Once again, Iraq is at a crossroads
Why is it that certain states, which seemingly have it all — abundant wealth, a storied history, an educated elite, a distinctly articulated cultural heritage and a collective will-to-meaning by the populace — botch their chances at becoming prosperous, stable nations, thus denying the citizenry their place in the sun?
This is the question that we have been asking in recent months as we contemplated the anarchy that has come to define Iraq’s political culture in our time — certainly since 2003, when the US earnestly attempted but dismally failed to graft on the country a neoliberal system of government.
Anarchy, we all remember from Poli-Sci 101, is not anarchism. The latter (from the Greek anarchos, “without authority”) is a political philosophy that, as a movement, seeks to abolish those institutions in society that exercise authority over people’s lives, leaving it to citizens to arbitrate their own disputes and determine their own destiny (sure, dream on, utopians), whereas the former refers to the falling apart in a polity of the social contract between ruler and ruled, leading to endless suffering and widespread despair, often followed by intercommunal violence.
A meltdown
Iraq today, sadly, is a textbook example of this kind of meltdown. And no news report has described it more vividly than the one that appeared in the New York Times on Thursday, filed by the paper’s correspondent Jane Arraf, datelined Baghdad and tellingly titled, “With Government Paralyzed and Militias Fighting, Iraq’s Instability Deepens”.
The crumbling of the very social fabric of the state, caused by the inability or the unwillingness of the political elite to form a government almost a year after parliamentary elections were held in October 2021, came into sharp relief last week when violence exploded in the heart of the capital, where unarmed protesters, representing a milia group, stormed the heavily guarded Green Zone, in yet another antigovernment protest.
This was followed by a rival group of paramilitary militias who arrived on the scene and began shooting at the protesters, whose own armed supporters soon emerged from the shadows to shoot back.
After two days of fighting, Iraqis killed 32 of their fellow-Iraqis.

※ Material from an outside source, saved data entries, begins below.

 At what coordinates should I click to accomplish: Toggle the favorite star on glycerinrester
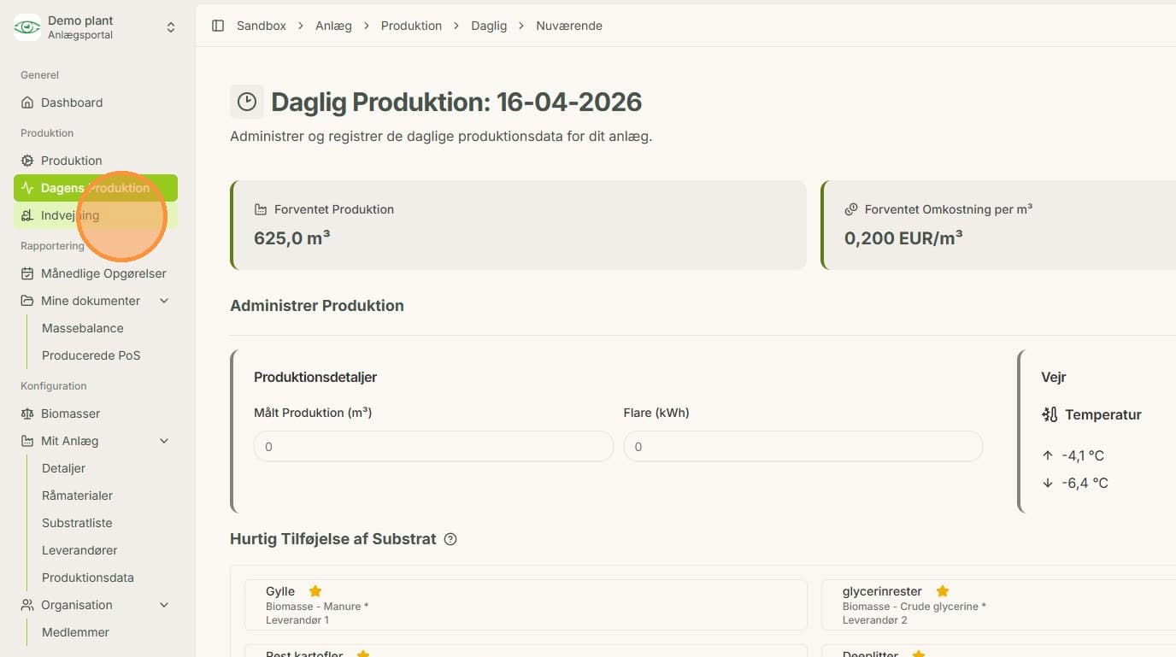943,591
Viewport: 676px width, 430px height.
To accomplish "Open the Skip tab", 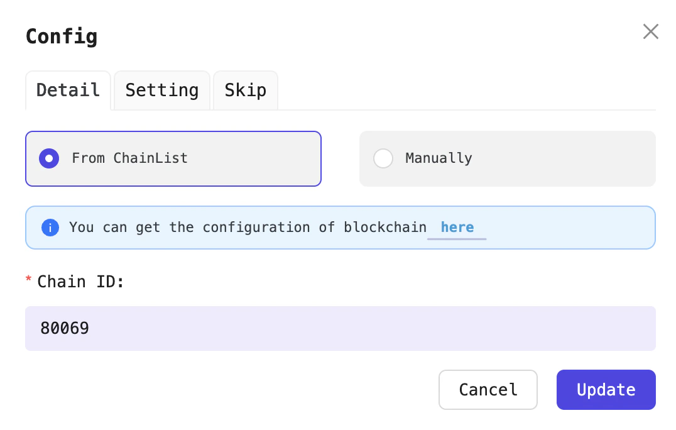I will click(x=245, y=90).
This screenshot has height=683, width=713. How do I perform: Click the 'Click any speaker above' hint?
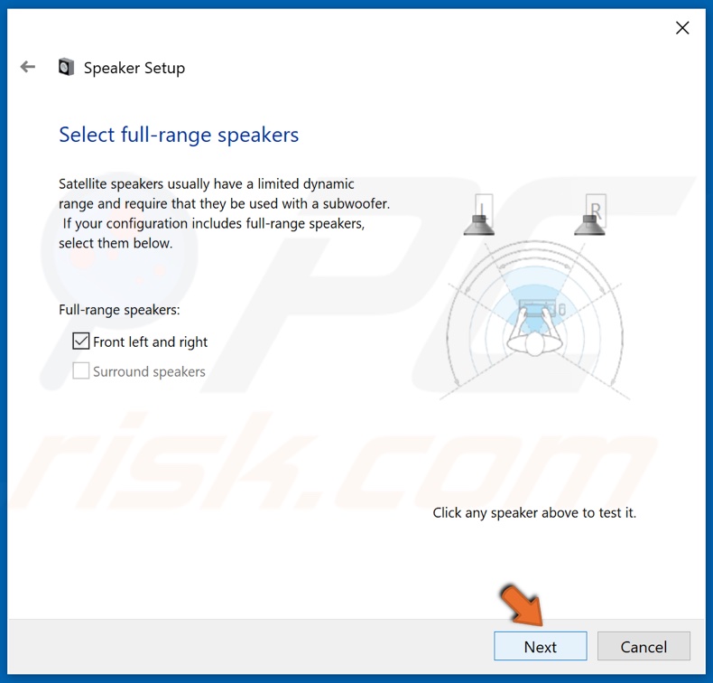534,513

Iraq, as is well-known, is endowed with abundant wealth. It has the world’s fourth largest oil reserves, and the central bank’s deputy governor, Khalef Ammar, announced on Sunday that the country’s foreign reserves today stand at $85 billion and are expected to reach $90 billion by the end of the year. Yet, Iraq remains nevertheless a nation where one quarter of the population live in poverty, with a broken-down health care system, dismal public services and decrepit schools.

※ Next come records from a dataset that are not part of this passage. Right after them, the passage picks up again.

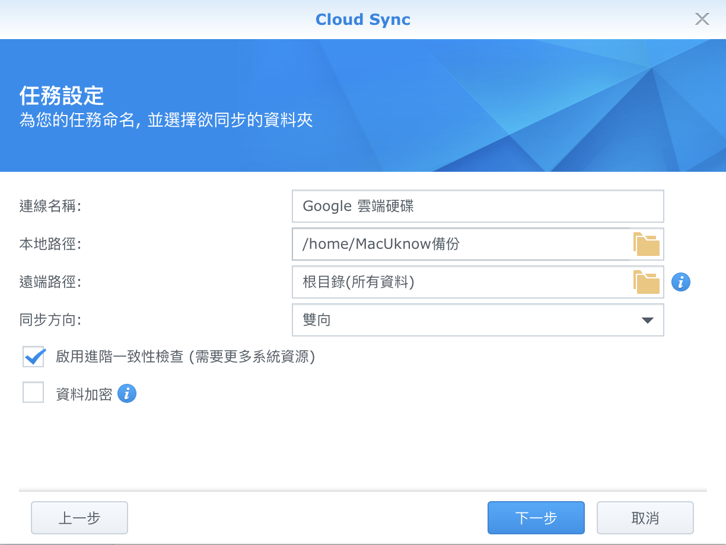Click the 遠端路徑 field 根目錄(所有資料)

(460, 282)
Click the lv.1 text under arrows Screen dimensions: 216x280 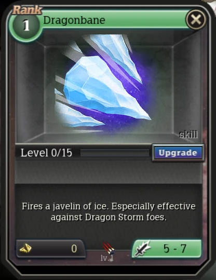pyautogui.click(x=107, y=258)
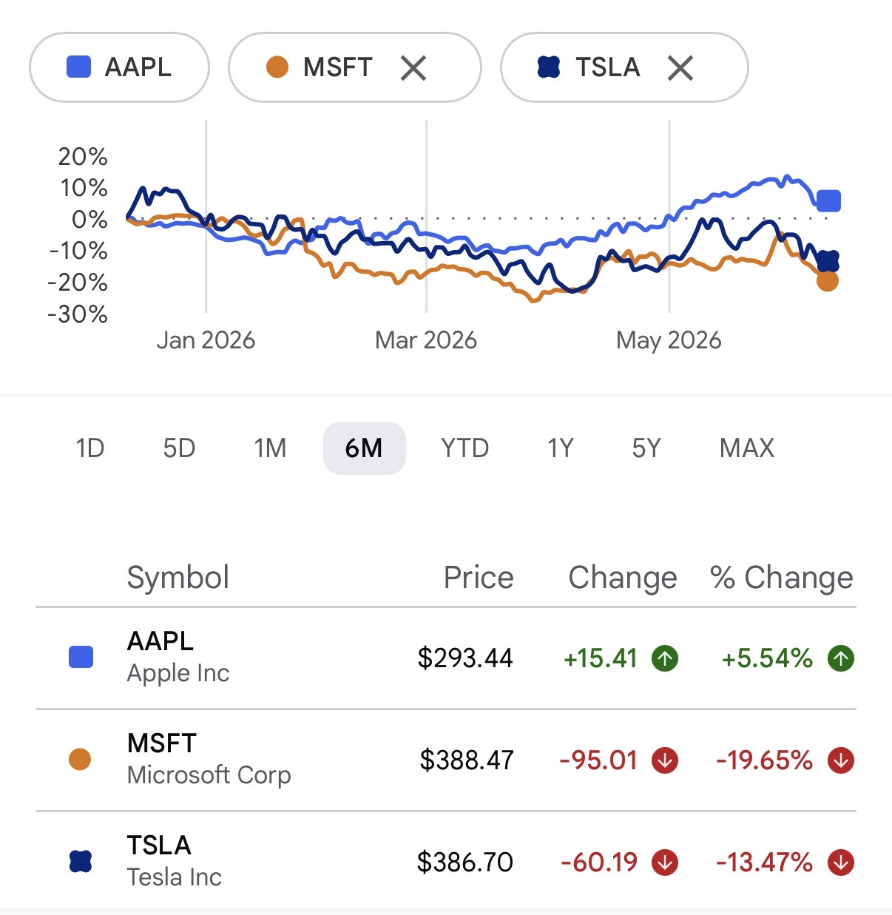Select the 5Y time range
The width and height of the screenshot is (892, 915).
click(x=646, y=448)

Once Iraq’s educational system was the envy of many Arab countries. Today, reportedly half the student body drop out before finishing high school and often go on to work the streets as vendors.

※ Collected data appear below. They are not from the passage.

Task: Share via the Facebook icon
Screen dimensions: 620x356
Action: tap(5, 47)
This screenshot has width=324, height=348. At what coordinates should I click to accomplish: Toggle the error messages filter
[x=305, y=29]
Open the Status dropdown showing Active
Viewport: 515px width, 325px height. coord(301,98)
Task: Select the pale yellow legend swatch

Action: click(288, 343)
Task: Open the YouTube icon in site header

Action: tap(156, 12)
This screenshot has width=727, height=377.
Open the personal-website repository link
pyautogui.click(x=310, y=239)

Meanwhile, rampant corruption is not a joke. In modern-day Iraq, it is legion, taken as a norm, a right by the ruling elite to exercise.
Huge corruption
Last month, Ali Allawi, the country’s respected finance minister, resigned with a warning that “staggering levels of corruption” — corruption that dominates entire sectors of the economy and siphons off literally billions of dollars from public funds — were not only draining the country’s resources but posing an “existential threat” to the body politic, as indeed corruption is known to often do in whatever country it takes place.
So, who cares? Let Iraqis, you say, solve Iraq’s problems on their own.
Truth be told, it’s not as simple as that, for in the Arab world, a world whose 22 independent states constitute subsystems of one system, building blocks of a social, political and cultural whole, whose peoples share the same language, history and culture, the palpable weakness in one state — impacts others. In short, the fate of stable Arab states is entwined.
And what else is there left to say other than that, yes, let’s face it, societal collapse in Iraq — for collapse it is — was not caused by a natural catastrophe, such as pestilence, famine, population decline or, say, a volcanic eruption that brought with it destruction on a Pompeiian scale.
That collapse was man-made, which, when looked at ethically, is all the more painful to contemplate.
— Fawaz Turki is a journalist, lecturer and author based in Washington. He is the author of The Disinherited: Journal of a Palestinian Exile.